I am going to make a potentially controversial observation: At some point over the past few years, most anime fans stopped watching new anime movies. The jumping off point for this came when I discovered a new Ghost in the Shell movie had come out, both in cinemas and on home video with English subtitles, yet I had seen absolutely nobody talk about it. Even if the movie was terrible, you would think that would warrant some discussion. But it seemed like nobody had even bothered to watch it, judging by its “completed” figure on MAL being only 2,723. By a point of comparison, last season’s completely forgettable light novel adaptation The Asterisk War has over 40,000 completed and over 20,000 people still watching. Maybe modern anime fans just don’t care about Ghost in the Shell?
But then I noticed the trend spread much further than that. The last 3 Ghibli movies, including the final movie Miyazaki ever plans to make, have fairly miserable viewing figures. The Wind Rises: 36,339 completed. When Marnie Was There: 14,692 completed. The Tale of the Princess Kaguya: 13,976 completed. And that’s Ghibli movies, the most famous studio around. Take a look at new movies not by Ghibli and the figures are pathetic. To pick some TV anime at random from the past few years for a comparison, there was Kyoto Animation’s rather dull light novel adaptation Beyond the Boundary: 166,145 completed. Strike the Blood, a rather nondescript vampire action show: 101,632 completed. Btooom, the anime mostly notable for a scene where a grenade bounces off a girl’s boobs and back into the thrower’s face: 186,432 completed. You could simply put this down as being MAL’s userbase being odd, as one is more likely to need to use a site like MAL to keep track of which episode they’re on rather than the simple one-and-done that is a movie. But from anecdotal evidence, I simply don’t see people talk about the latest anime movies in forums, imageboards or on twitter in anything like the same magnitude people do about the latest TV show.
We’ve established now that this is A Thing. The question now is why has this happened? It didn’t used to be the case certainly. I have a personal theory on this matter and it comes down to how anime fans watch material. Back in the olden days before the invention of sliced bread, the wheel and broadband internet, fans who didn’t want to see the hacked up TV releases in their own country got their latest fansubs by trading tapes. There was the one guy at your anime club who had connections and would bring in a hot new release. Either that or you bought the hideously overpriced legal releases. Being an anime fan was expensive and you guarded what little anime you could see preciously. In this format, a movie or an OVA is way more valuable to you. You get the whole experience in one sitting, rather than only getting two episodes of some 50+ episodes series where you are doomed to never get the full picture.
Things have changed drastically since then. It started with fansubs of the latest anime being released online, and especially when fansubbers started an arms race of speedsubbing, resulting in groups getting the latest episode translated and released within 24 hours of it airing in Japan. While downloading from IRC clients created a sort of natural barrier to entry for most people, as these episodes were put onto shady anime streaming sites, the habits of your common garden anime fan started to change. They started to watch a lot more because of the ease at which it came to watch. Eventually this morphed into the anime companies themselves releasing the anime on their own streaming platforms and partners like Crunchyroll. Now suddenly almost everything that came out in Japan was available to watch almost instantly. Every 3 months you have another 20 new TV anime to watch.
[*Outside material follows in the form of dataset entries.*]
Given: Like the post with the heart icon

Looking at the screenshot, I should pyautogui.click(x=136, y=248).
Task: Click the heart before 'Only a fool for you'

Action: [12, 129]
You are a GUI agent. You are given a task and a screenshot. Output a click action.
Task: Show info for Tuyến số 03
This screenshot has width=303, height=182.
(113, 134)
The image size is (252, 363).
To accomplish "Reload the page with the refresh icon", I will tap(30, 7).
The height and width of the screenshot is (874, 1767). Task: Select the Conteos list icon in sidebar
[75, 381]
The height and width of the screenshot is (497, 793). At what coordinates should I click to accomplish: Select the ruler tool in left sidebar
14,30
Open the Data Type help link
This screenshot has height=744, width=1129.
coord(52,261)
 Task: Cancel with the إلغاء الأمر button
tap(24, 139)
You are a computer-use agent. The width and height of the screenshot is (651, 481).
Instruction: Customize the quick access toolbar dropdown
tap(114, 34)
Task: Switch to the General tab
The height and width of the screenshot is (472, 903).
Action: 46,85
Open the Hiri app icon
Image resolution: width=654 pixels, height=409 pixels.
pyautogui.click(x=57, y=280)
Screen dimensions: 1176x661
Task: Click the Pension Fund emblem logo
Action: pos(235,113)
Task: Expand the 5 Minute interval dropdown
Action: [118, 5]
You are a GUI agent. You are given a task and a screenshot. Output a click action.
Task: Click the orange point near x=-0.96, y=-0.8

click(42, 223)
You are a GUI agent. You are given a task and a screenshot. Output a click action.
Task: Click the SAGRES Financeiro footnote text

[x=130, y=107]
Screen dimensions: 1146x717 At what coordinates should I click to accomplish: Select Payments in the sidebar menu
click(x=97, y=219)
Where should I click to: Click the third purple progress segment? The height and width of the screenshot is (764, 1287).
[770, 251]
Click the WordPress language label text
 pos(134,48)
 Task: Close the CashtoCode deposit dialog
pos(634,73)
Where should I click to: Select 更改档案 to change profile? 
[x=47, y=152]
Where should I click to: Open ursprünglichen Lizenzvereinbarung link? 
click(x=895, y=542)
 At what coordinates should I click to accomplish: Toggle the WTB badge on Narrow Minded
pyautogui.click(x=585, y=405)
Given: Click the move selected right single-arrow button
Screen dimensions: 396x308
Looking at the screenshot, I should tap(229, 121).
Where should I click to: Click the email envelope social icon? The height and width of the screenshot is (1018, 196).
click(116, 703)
This trend passed the anime movies by. When the movies are released in Japan in theaters, you don’t get to see them for years abroad, unless you’re lucky and live near a cinema that regularly holds anime movie screenings. Even once they’re finally released on home video, that doesn’t mean they’re picked up for streaming. Even once they are released in English, this doesn’t result in the critical mass of people jumping out to watch it at once, so it never picks up. It seems like anime companies have realised this too. In the west this means a lot of anime movies are targeted towards a mainstream audience rather than anime fans (Ghibli movies obviously, but Funimation likes to pick up selections from popular games that get adapted into anime movies). In Japan, it’s popular to have limited screenings with loads of merchandise released, which is a trend starting to be picked up in the West as proven with the screenings of the latest Love Live movie.
Perhaps the clearest example lately that anime companies have realised how western anime fan habits have changed comes from the upcoming anime movie Garakowa -Restore the World-. The movie came out in Japan in late October in theaters, but Crunchyroll recently announced they had exclusive rights to stream the movie on January 16. If that’s a success, I believe we will start seeing a lot more of this sort of thing, and I hope it is a success. Greater access to the latest anime movies for everyone can only really be a good thing. Hopefully from that, newer fans will start watching anime movies with more regularity.